Obamacare and the lies over doctors’ wages:
Obama also wants us to believe that doctors’ wages will remain unchanged. That is a lie, as there has already been cuts in their pay, with another due shortly, in the automatic cuts because congress failed to act in passing a budget. The need for a “wallet biopsy” before treatment would be eliminated; time currently wasted on administrative duties could be channeled into providing care; and clinical decisions would no longer be dictated by insurance company policy.
This is where his panel of “18″ comes into play, making all our decisions for us, whether or not we receive care.

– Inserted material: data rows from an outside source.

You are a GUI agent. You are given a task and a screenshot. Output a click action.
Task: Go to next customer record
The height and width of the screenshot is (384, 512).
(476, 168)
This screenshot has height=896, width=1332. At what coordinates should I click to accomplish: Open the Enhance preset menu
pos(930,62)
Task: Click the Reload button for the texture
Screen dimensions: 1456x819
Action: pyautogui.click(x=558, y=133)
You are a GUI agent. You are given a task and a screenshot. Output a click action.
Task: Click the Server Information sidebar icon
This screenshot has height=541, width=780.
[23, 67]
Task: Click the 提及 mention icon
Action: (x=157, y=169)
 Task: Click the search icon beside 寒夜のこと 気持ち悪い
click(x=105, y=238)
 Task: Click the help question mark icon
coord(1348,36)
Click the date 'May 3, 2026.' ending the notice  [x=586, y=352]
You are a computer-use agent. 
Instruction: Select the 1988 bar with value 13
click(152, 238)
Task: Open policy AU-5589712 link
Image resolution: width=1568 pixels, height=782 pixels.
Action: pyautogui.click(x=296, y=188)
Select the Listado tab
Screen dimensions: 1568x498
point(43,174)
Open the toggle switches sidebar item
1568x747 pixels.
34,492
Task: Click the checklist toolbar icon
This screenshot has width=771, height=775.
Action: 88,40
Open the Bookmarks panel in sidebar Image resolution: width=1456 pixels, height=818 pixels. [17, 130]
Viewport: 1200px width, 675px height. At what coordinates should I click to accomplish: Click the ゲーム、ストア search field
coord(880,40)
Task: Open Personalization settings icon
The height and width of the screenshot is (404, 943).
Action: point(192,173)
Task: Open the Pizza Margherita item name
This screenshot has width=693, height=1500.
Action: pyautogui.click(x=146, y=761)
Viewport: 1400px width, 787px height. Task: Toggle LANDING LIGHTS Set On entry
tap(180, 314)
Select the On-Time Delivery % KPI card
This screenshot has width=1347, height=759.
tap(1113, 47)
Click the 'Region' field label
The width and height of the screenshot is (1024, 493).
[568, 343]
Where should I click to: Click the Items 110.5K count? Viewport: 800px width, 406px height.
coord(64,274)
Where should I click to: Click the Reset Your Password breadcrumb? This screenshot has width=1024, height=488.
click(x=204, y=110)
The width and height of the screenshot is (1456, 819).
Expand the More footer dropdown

Now this is the good part. Obama wants us to believe that under his plan, there would be no need for all those administrators, and billing people to take up all that spending, therefore, not many hospitals will have to close. Wake up Obama, payment to hospitals have been cut, and many are closing. There will still remain many millions of people who don’t qualify and won’t be able to afford your plan, therefore hospitals will still be writing off the costs.
Eliminating private insurance:
Now this is Obama’s main goal – eliminate the need for private insurance. One single payer bill currently in the House (H.R. 1200) would provide one percent of funding for retraining displaced insurance workers during its first few years of implementation. How are you going to retrain those workers, when already we have over 1/2 of the country out of work, there are no jobs?
If you believe this crock of bull, then there’s no hope for this country. We can’t take 4 more years, vote him out of office.